---------- TRECHO DO TEXTO ----------

A situação na Venezuela é muito grave. Um país que, em números impressionantes, mostra como passa por um colapso: o PIB caiu quase 50%, a inflação que começou prevista para 2018 para 13.000% chegou a superar 1.000.000% antes do encerramento do ano passado, mais de dois milhões de venezuelanos já deixaram o país e, em pesquisa sobre o emagrecimento por falta de alimentação adequada, a declaração de mais de 60% dos perguntados é que perdeu mais de dez quilos.
As origens de todo este caos não estão em decisões recentes, mesmo que o avançar exponencial das más notícias esteja ocorrendo apenas dos últimos anos para cá. Uma conjunção de fatores permitiu que essa tempestade perfeita se formasse.
Desde o final da década de 1980, temos fatos relevantes que mostram o caminho tomado. Em linhas gerais, tudo ocorreu com base em medidas estatizantes da economia, no que Hugo Chávez, eleito no final dos anos 1990, chamava de “Socialismo do Século 21” e Nicolás Maduro, tido como “filho de Chávez” (pelo visto a tradição do paternalismo político é mania latino-americana), tratou de seguir com continuidade.
Essa “paz eleitoral” durou ao governo atual durante o período chavista inteiro, mas em 2015, já durante a vigência de Maduro, o congresso venezuelano foi, pela primeira vez desde o final dos anos 1990, tomado pela oposição. O questionamento a respeito de seu governo – que havia sido iniciado com margem apertada de votos e após quatro eleições de seu padrinho político – colocou as instituições do país em choque. O fogo amigo se refletiu, como observado, no retrocesso econômico-social que pôde ser observado logo em seguida.
Contribuiu para o aprofundamento dessa crise: a queda nos preços internacionais do petróleo, um dos principais produtos exportados pelo país, e, na prática, um dos que ele mais depende como origem de receita. Do patamar próximo a US$120 em meados de 2014, passou a valer um quarto disso em 2016 e, até hoje, não retomou sustentavelmente nem 70% dessa máxima.
Essa dependência é agravada pelo fato de que, por estar sobre uma das maiores reservas de petróleo no mundo, a Venezuela ter focado pouco na diversificação de suas atividades econômicas. A situação positiva na balança comercial permitia que, com os dólares que entravam, o que não era produzido fosse simplesmente importado – o que per se não é um problema, mas deixa a economia mais vulnerável a choques no que a faz sustentar. E o choque foi grande.

----------

- O QUE É PEDIDO -
Resuma em duas frases, por favor, o trecho sobre a crise na Venezuela. O material a seguir vem de outra fonte.

---------- DADOS COLETADOS ----------

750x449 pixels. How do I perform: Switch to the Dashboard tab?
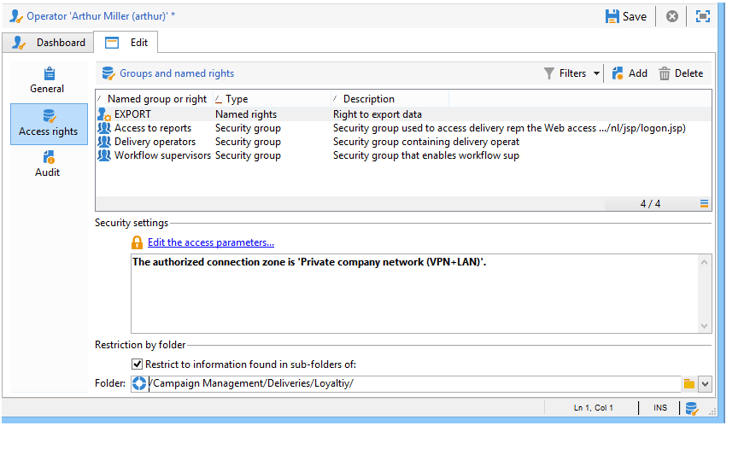click(48, 43)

----------

- RESPOSTA ABAIXO -
A Venezuela passa por um colapso grave: o PIB caiu quase 50%, a inflação superou 1.000.000% e mais de dois milhões de venezuelanos deixaram o país. A crise resulta de medidas estatizantes seguidas por Chávez e Maduro, do choque institucional depois que a oposição tomou o congresso em 2015 e da queda do preço do petróleo, do qual a economia pouco diversificada depende.